◆ INSTRUCTIONS TO FOLLOW:
Set down the data below from its first line to the line holding "[button] (244, 1379)", inclusive; omit all pictures.

◆ Saved entries:

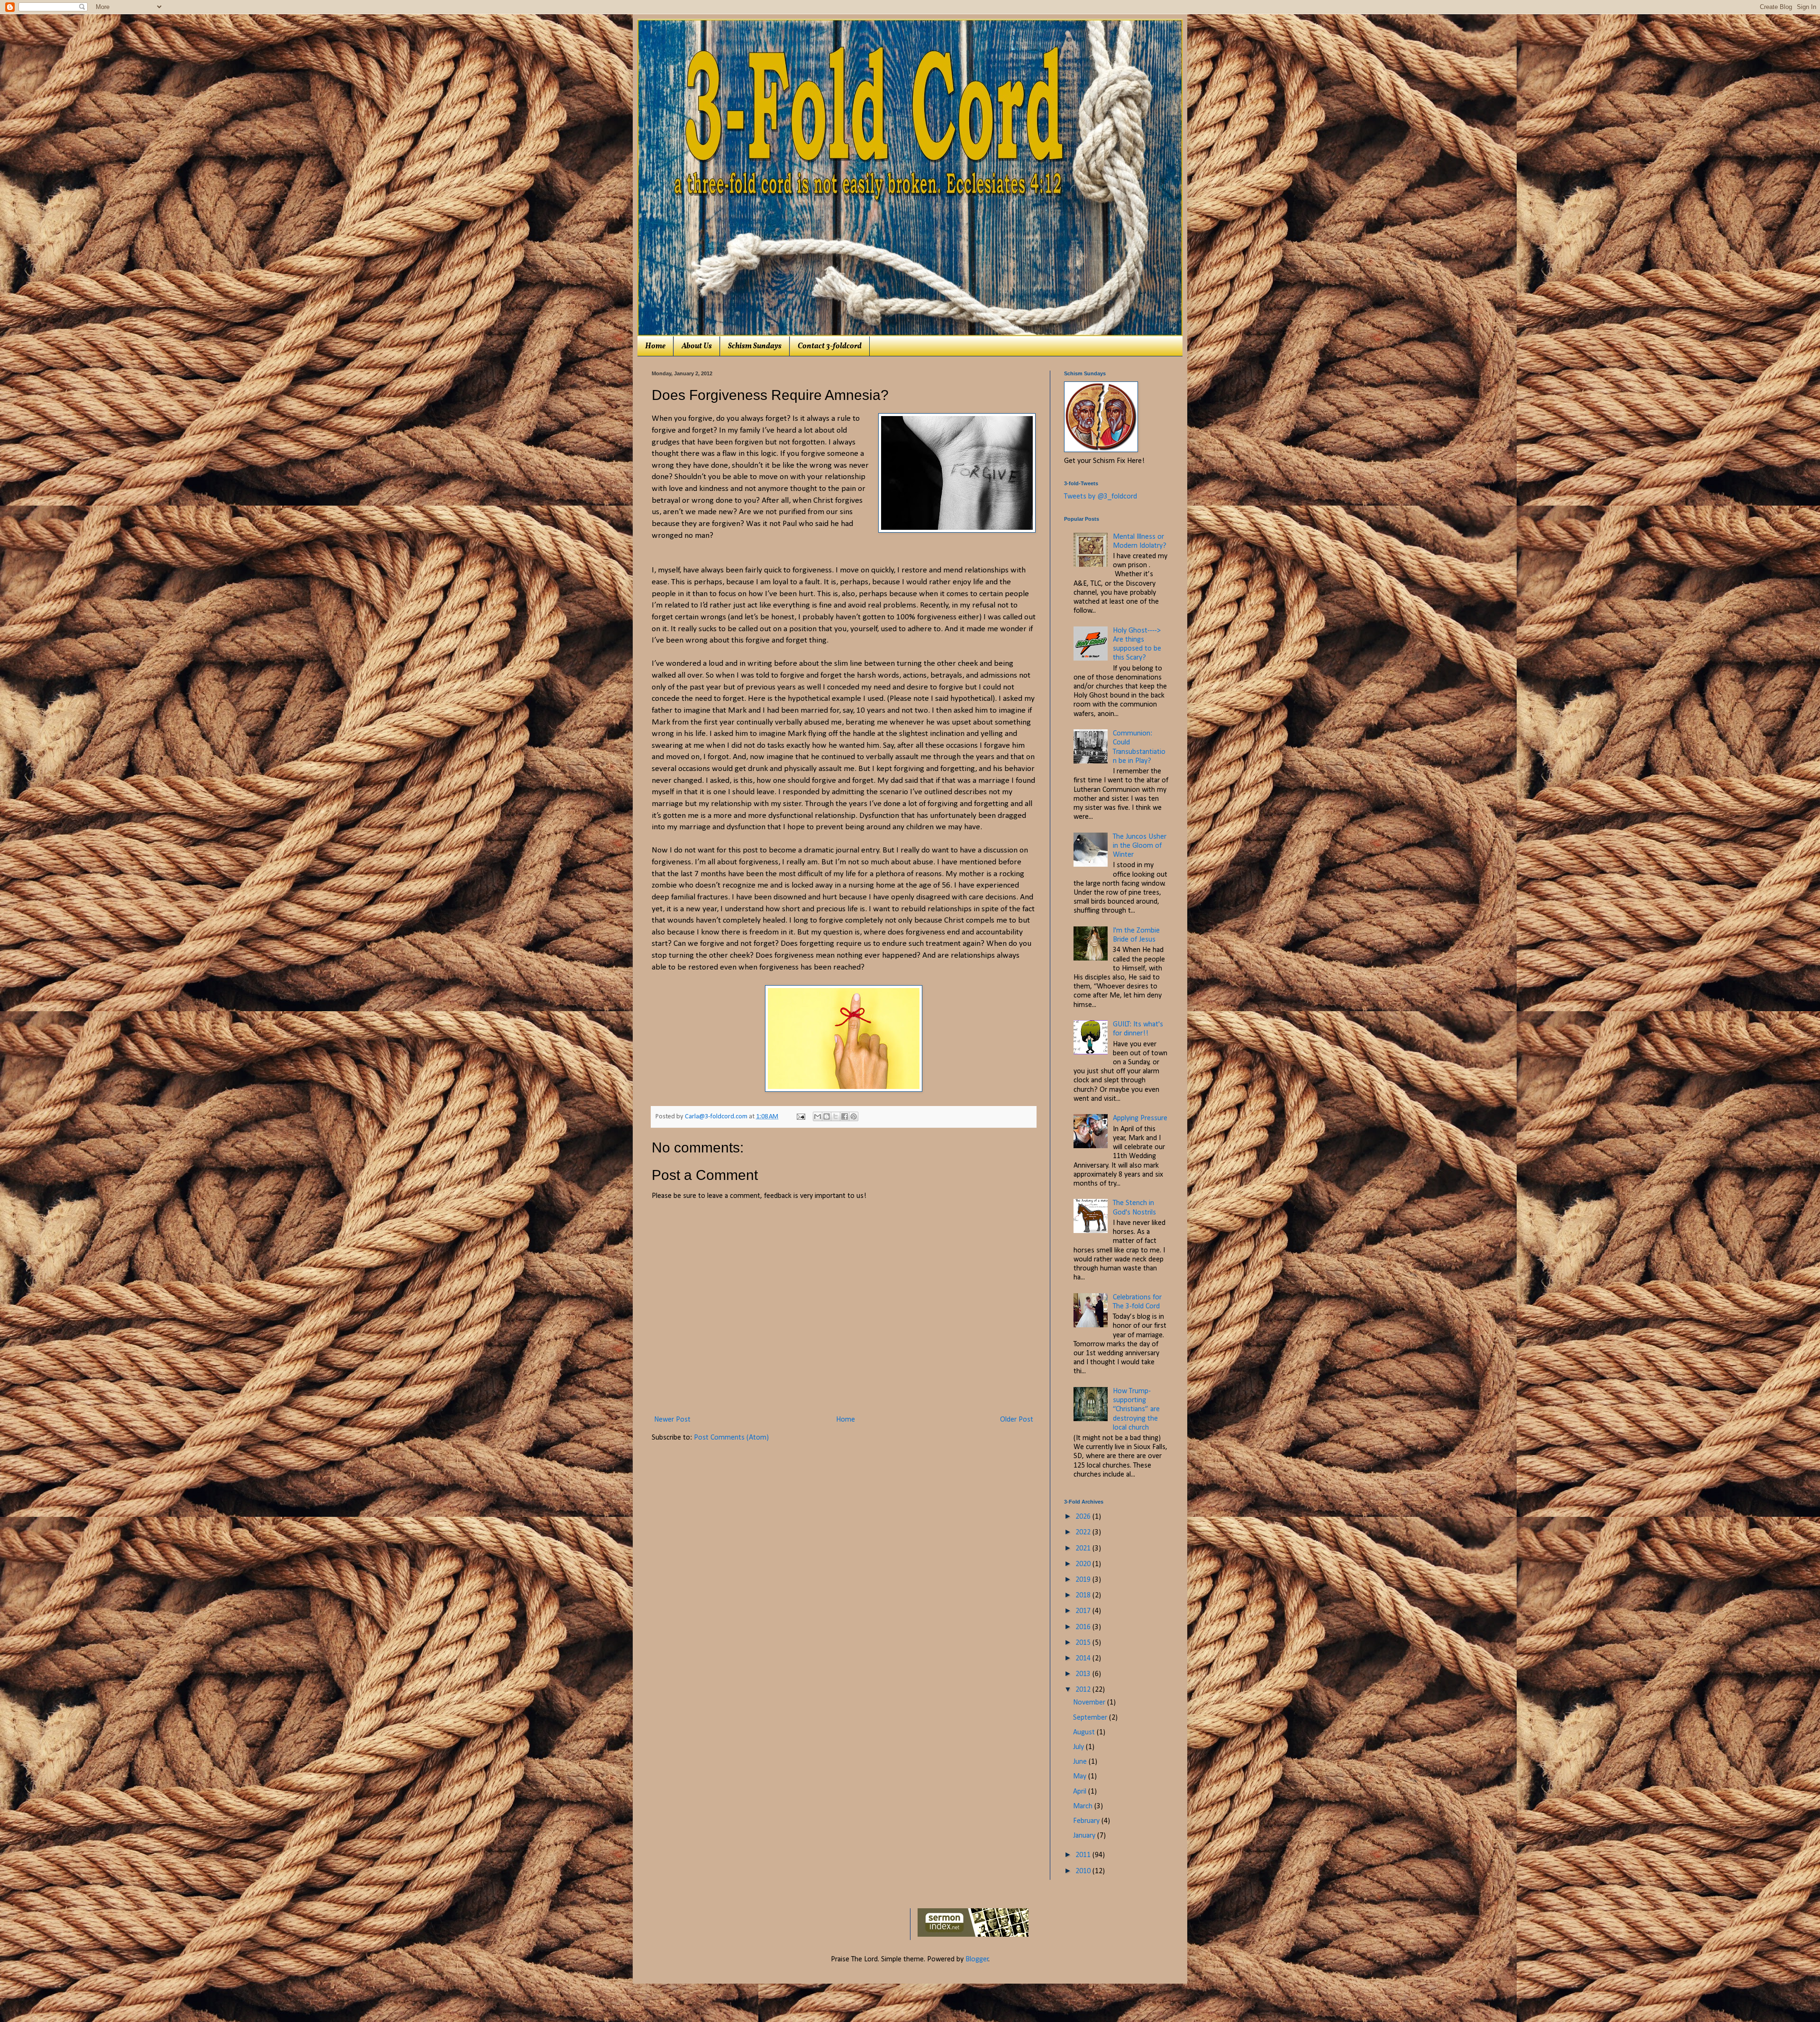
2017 (1083, 1611)
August (1085, 1732)
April (1080, 1791)
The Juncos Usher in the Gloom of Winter (1139, 846)
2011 (1083, 1855)
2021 (1083, 1548)
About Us (697, 346)
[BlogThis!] (826, 1116)
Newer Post (672, 1420)
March (1083, 1806)
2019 (1083, 1580)
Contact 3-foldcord (830, 346)
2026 (1083, 1517)
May (1080, 1776)
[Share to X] (835, 1116)
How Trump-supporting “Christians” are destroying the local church (1136, 1409)
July (1079, 1747)
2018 (1083, 1595)
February (1087, 1821)
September (1091, 1718)
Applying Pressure (1140, 1118)
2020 (1083, 1564)
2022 (1083, 1532)
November (1090, 1702)
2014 (1083, 1658)
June (1081, 1762)
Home (655, 346)
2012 (1083, 1690)
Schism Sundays (755, 346)
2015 (1083, 1643)
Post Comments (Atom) (731, 1438)
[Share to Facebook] (844, 1116)
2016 (1083, 1627)
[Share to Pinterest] (853, 1116)
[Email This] (817, 1116)
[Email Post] (800, 1116)
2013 (1083, 1674)
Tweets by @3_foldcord (1100, 496)
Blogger (977, 1959)
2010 (1083, 1871)
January (1085, 1836)
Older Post (1016, 1420)
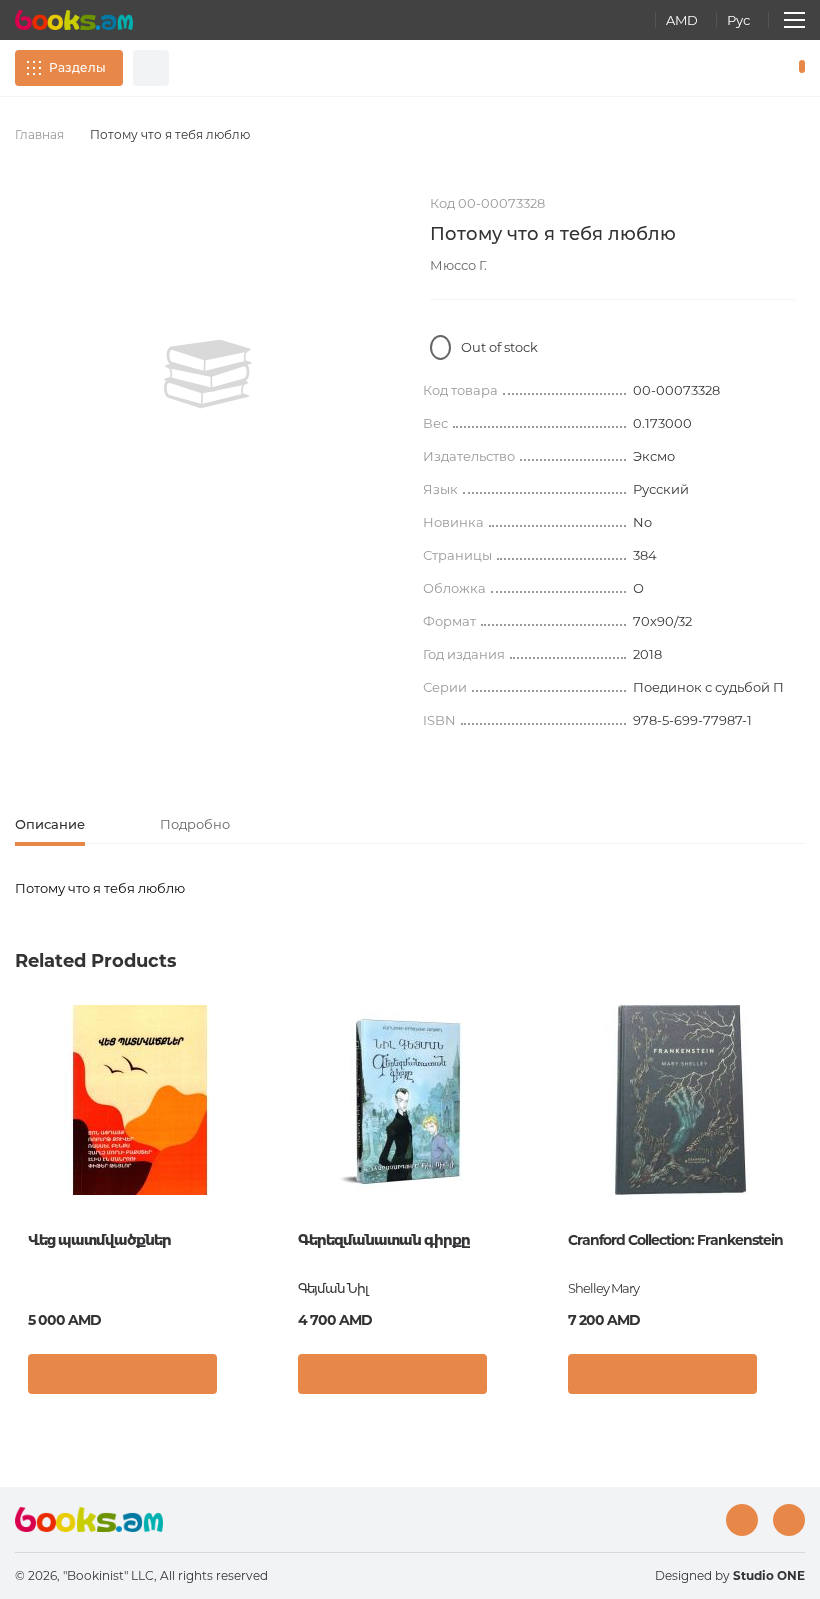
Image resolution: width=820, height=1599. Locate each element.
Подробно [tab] (195, 824)
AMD (682, 20)
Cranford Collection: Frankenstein (675, 1240)
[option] (207, 374)
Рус (738, 20)
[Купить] (122, 1374)
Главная (39, 134)
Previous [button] (25, 1152)
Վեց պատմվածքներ (99, 1240)
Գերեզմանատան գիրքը (383, 1240)
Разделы (77, 67)
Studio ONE (769, 1575)
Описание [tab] (50, 824)
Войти (716, 68)
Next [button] (795, 1152)
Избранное (750, 68)
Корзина (797, 68)
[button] (244, 1379)
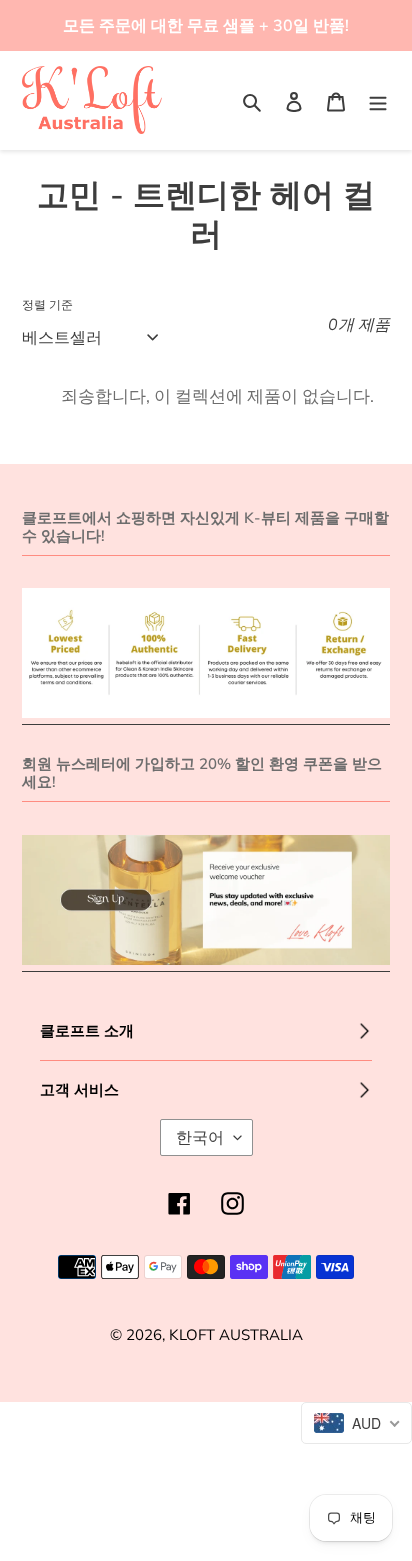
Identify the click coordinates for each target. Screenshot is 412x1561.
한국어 (200, 1137)
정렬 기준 (47, 304)
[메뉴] (378, 100)
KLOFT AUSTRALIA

◆ EXERCISE OUTPUT:
2017 (1083, 1611)
August (1085, 1732)
April (1080, 1791)
The Juncos Usher in the Gloom of Winter (1139, 846)
2011 (1083, 1855)
2021 (1083, 1548)
About Us (697, 346)
[BlogThis!] (826, 1116)
Newer Post (672, 1420)
March (1083, 1806)
2019 (1083, 1580)
Contact 3-foldcord (830, 346)
2026 (1083, 1517)
May (1080, 1776)
[Share to X] (835, 1116)
How Trump-supporting “Christians” are destroying the local church (1136, 1409)
July (1079, 1747)
2018 (1083, 1595)
February (1087, 1821)
September (1091, 1718)
Applying Pressure (1140, 1118)
2020 (1083, 1564)
2022 (1083, 1532)
November (1090, 1702)
2014 (1083, 1658)
June (1081, 1762)
Home (655, 346)
2012 (1083, 1690)
Schism Sundays (755, 346)
2015 (1083, 1643)
Post Comments (Atom) (731, 1438)
[Share to Facebook] (844, 1116)
2016 (1083, 1627)
[Share to Pinterest] (853, 1116)
[Email This] (817, 1116)
[Email Post] (800, 1116)
2013 (1083, 1674)
Tweets by @3_foldcord (1100, 496)
Blogger (977, 1959)
2010 (1083, 1871)
January (1085, 1836)
Older Post (1016, 1420)
Image resolution: width=820, height=1599. Locate each element.
Подробно [tab] (195, 824)
AMD (682, 20)
Cranford Collection: Frankenstein (675, 1240)
[option] (207, 374)
Рус (738, 20)
[Купить] (122, 1374)
Главная (39, 134)
Previous [button] (25, 1152)
Վեց պատմվածքներ (99, 1240)
Գերեզմանատան գիրքը (383, 1240)
Разделы (77, 67)
Studio ONE (769, 1575)
Описание [tab] (50, 824)
Войти (716, 68)
Next [button] (795, 1152)
Избранное (750, 68)
Корзина (797, 68)
[button] (244, 1379)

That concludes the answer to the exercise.